Saturday, May 14, 2011

Hansen in Palmerston North

For those who don't know, James Hansen, one of the world's most famous climate change scientists, is currently touring New Zealand (FaceSpy here). Yesterday I went to see him in Palmerston North. The lecture theatre was packed, with people sitting in the aisles; I'd estimate three hundred people, mostly Massey staff and scientists from the local CRIs.

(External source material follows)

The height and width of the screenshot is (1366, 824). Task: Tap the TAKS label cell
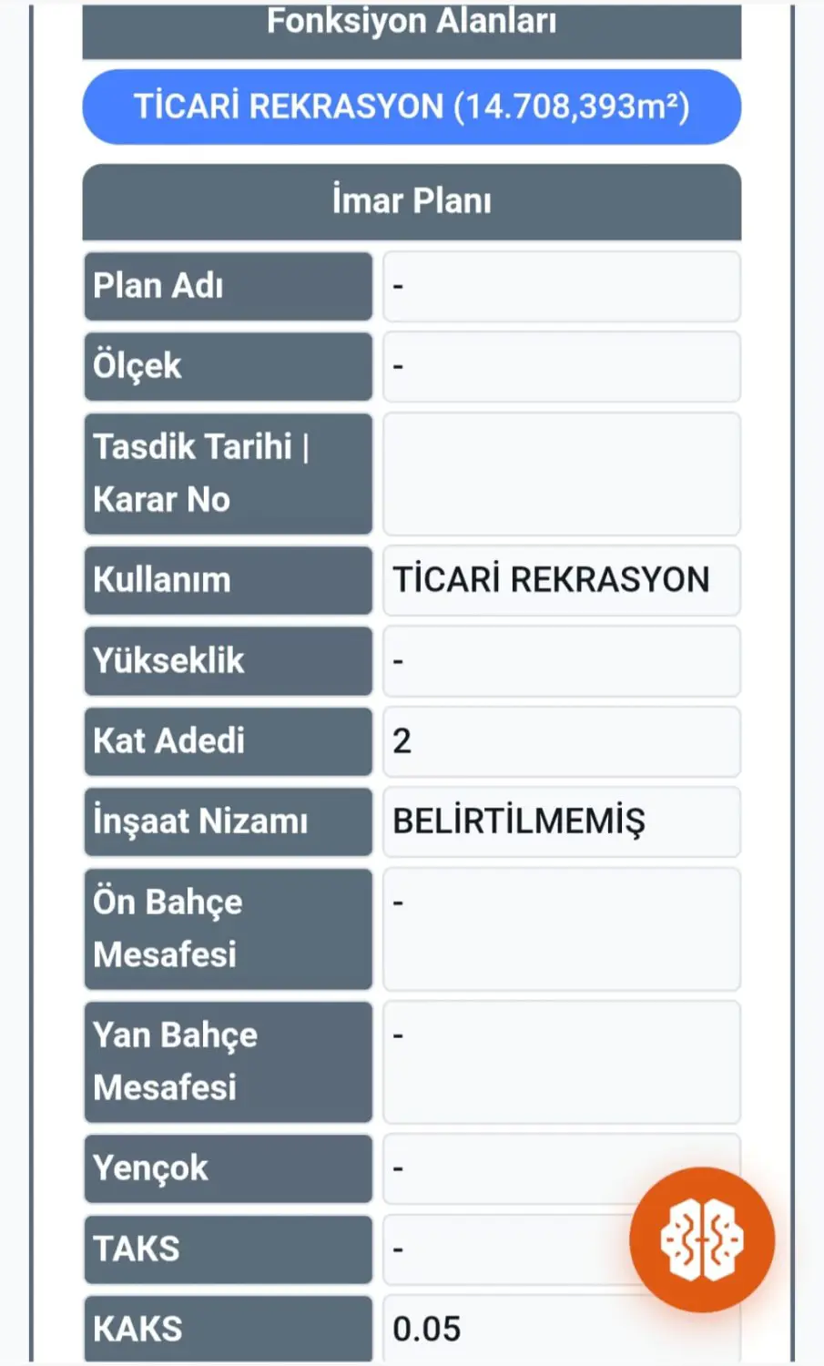229,1249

The topic was "Human-made climate change: A scientific, moral and legal issue". After running us through the evidence for climate change - that it is happening, that its our fault, and that its going to get worse if we don't stop doing what we're doing, Hansen pointed out some of the problems in dealing with it. The key one IMHO is inertia in the climate system, which both hides the fact that there is a crisis, and commits us to more climate change even if we stopped burning fossil fuels today. Because of this inertia, there's every chance that we could push the climate system beyond its tipping points before we realise it.

This is a huge problem. Human civilisation is dependent on a particular climate (which, for example, allows us to grow enough food to feed 6.8 billion people). If we want to protect that climate, then we need to keep atmospheric CO2 levels below 350 parts per million. We're already at 393 ppm (and going up by ~2 ppm a year), so that means we not only need to stop burning fossil fuels and switch to a greener energy system, but we also need to soak up that excess carbon in the atmosphere as well. Hansen thinks this can be done if we plant enough trees, but its a big ask.

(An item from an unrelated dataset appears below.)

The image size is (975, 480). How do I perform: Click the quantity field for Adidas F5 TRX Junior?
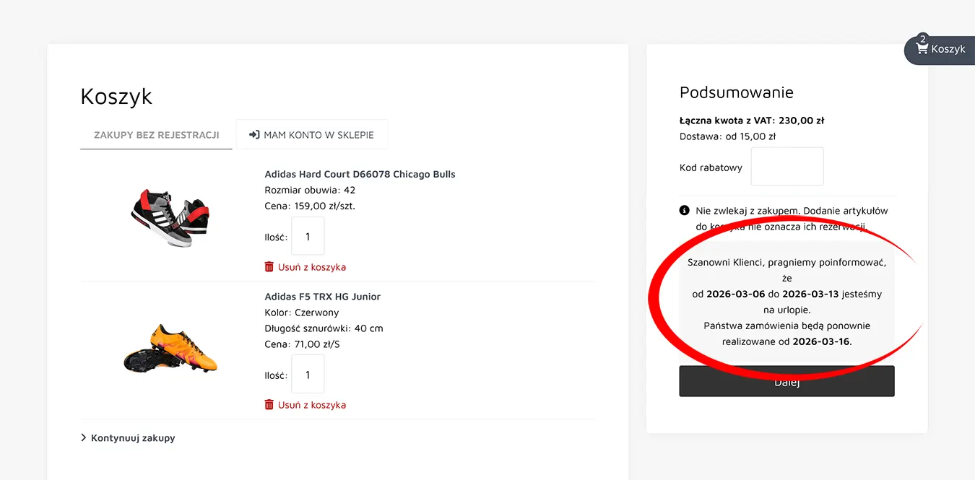point(308,375)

As for why, Hansen's reason was simple: he showed us pictures of his grandchildren. He doesn't want to leave them a radically worse world than the one he inherited, one where his generation has burned all the fossil fuels and fucked the climate, and left their generation to suffer the consequences. Its a powerful moral argument. The question is whether coal company executives love their granschildren too.

Naturally, the lecture attracted the obligatory grumpy old denier, whose sole purpose there seemed to be to witness to the environmentalists (seriously, he didn't even ask a question, just made a statement about recognising people's "sincere beliefs", as if this was a fact-free zone where everything was simply a matter of opinion. Religious people are so amusing). Hansen's answer was simple: real sceptics change their minds in response to the evidence. Climate change deniers don't. They are neither good sceptics or good scientists.

Hansen's next talk is in Wellington on Monday evening. After that, he's hitting Dunedin, Gore, Christchurch, and Auckland (again). I recommend going.